Traj-Evolve: A Self-Evolving Multi-Agent System for Patient Trajectory Modeling in Lung Cancer Early Detection

Traj-Evolve：用于肺癌早期检测中患者轨迹建模的自进化多智能体系统

Abstract: Modeling patient trajectories from longitudinal electronic health records (EHRs) requires reasoning over sparse, noisy, and long-context multimodal sequences. Existing LLM-based multi-agent systems address context length but process patients in isolation, failing to mirror how clinicians leverage accumulated experience from similar prior cases.
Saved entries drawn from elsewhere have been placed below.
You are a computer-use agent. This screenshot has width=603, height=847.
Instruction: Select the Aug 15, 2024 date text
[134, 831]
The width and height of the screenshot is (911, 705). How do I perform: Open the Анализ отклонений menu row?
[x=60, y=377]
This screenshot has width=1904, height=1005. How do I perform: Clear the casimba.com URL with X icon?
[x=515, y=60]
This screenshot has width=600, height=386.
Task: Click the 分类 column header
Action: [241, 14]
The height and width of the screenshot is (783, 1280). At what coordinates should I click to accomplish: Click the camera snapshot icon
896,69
摘要： 从纵向电子健康记录（EHR）中对患者轨迹进行建模，需要对稀疏、嘈杂且长上下文的多模态序列进行推理。现有的基于大语言模型（LLM）的多智能体系统虽然解决了上下文长度问题，但通常孤立地处理患者数据，未能模拟临床医生如何利用类似既往病例的累积经验。

We present Traj-Evolve, a self-evolving multi-agent system with two complementary evolving mechanisms. First, an Experience Pool (ExPool) acts as a non-parametric memory, indexing rejection-sampled reasoning traces to retrieve similar patients as few-shot contexts. Second, multi-agent reinforcement learning (MARL) via reward-ranked fine-tuning parametrically optimizes inter-agent and agent-memory collaboration. A leave-one-out cross-retrieval strategy unifies the two, aligning training- and inference-time behavior under retrieval augmentation.
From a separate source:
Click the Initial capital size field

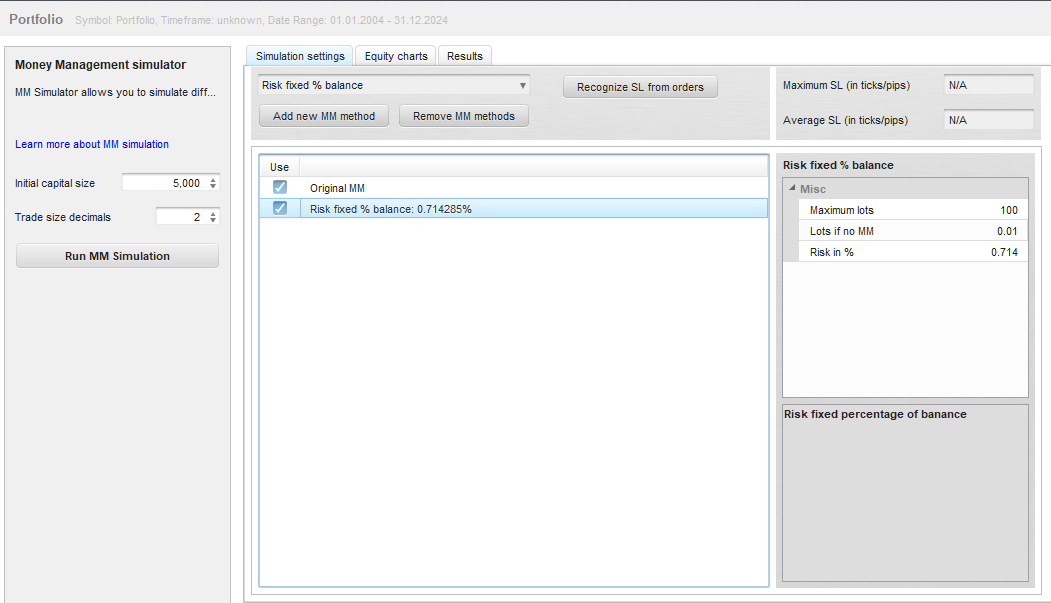163,183
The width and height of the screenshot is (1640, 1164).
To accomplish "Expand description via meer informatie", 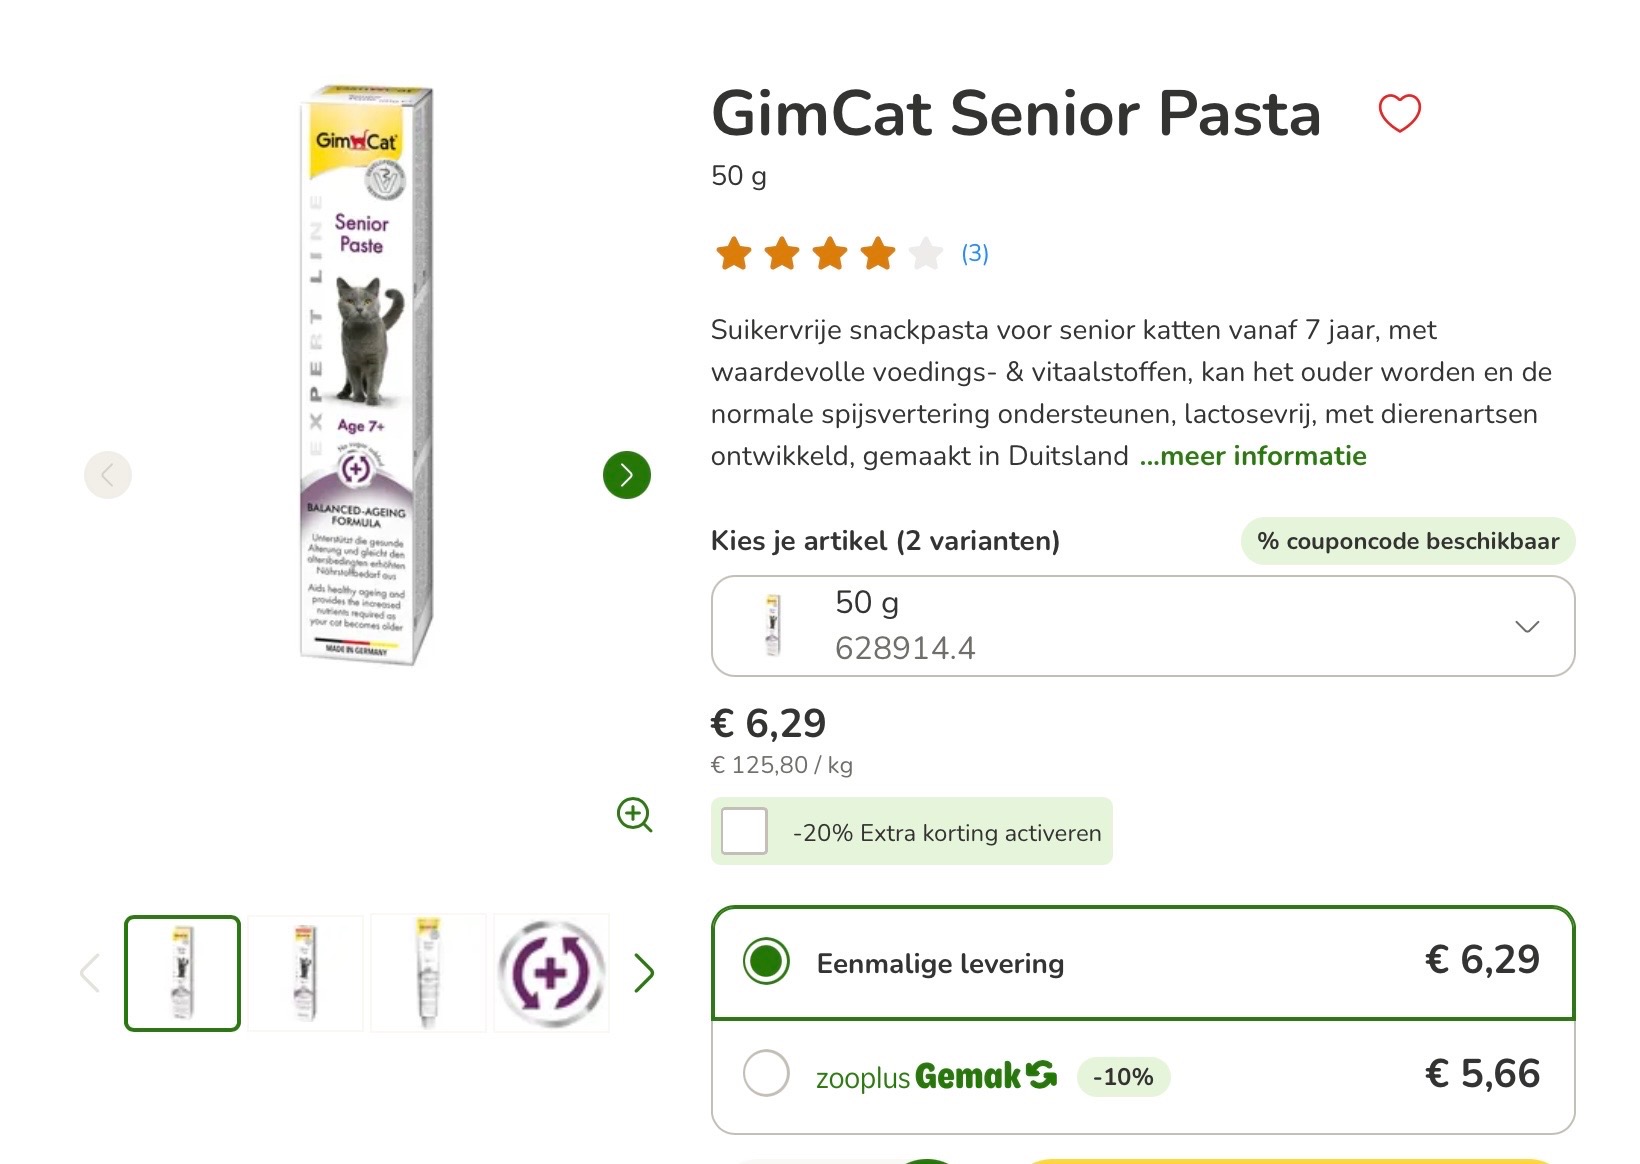I will (x=1253, y=456).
我们提出了 Traj-Evolve，这是一个具有两种互补进化机制的自进化多智能体系统。首先，经验池（ExPool）充当非参数化记忆，通过索引拒绝采样后的推理轨迹，检索相似患者作为少样本（few-shot）上下文。其次，通过奖励排序微调的多智能体强化学习（MARL）对智能体之间以及智能体与记忆之间的协作进行参数化优化。一种“留一法”交叉检索策略将两者统一起来，使检索增强下的训练和推理行为保持一致。

On a lung cancer prediction task utilizing up to five years of multimodal EHRs, Traj-Evolve outperforms 9 strong baselines on the overall population and a challenging never-smoker population.
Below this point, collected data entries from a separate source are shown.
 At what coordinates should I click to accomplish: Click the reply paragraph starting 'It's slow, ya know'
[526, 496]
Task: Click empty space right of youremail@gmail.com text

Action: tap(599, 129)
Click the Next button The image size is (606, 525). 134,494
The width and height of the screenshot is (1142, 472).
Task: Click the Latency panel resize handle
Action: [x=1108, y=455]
在利用长达五年多模态 EHR 数据的肺癌预测任务中，Traj-Evolve 在总体人群和具有挑战性的从不吸烟人群中，表现均优于 9 个强基准模型。

Analysis of the evolving dynamics highlights three key findings: (1) expanding the ExPool shifts optimal retrieval from diverse to specific samples; (2) under MARL, the manager agent’s prediction loss converges quickly while the worker agents’ temporal reasoning continues to benefit from more verified patients; and (3) the two mechanisms are complementary on the predicted risk, where ExPool improves specificity while MARL improves sensitivity.

对进化动态的分析突出了三个关键发现：（1）扩大 ExPool 会使最优检索从多样化样本转向特定样本；（2）在 MARL 下，管理智能体的预测损失收敛迅速，而工作智能体的时间推理能力则持续从更多已验证的患者案例中获益；（3）这两种机制在预测风险方面具有互补性，其中 ExPool 提高了特异性，而 MARL 提高了敏感性。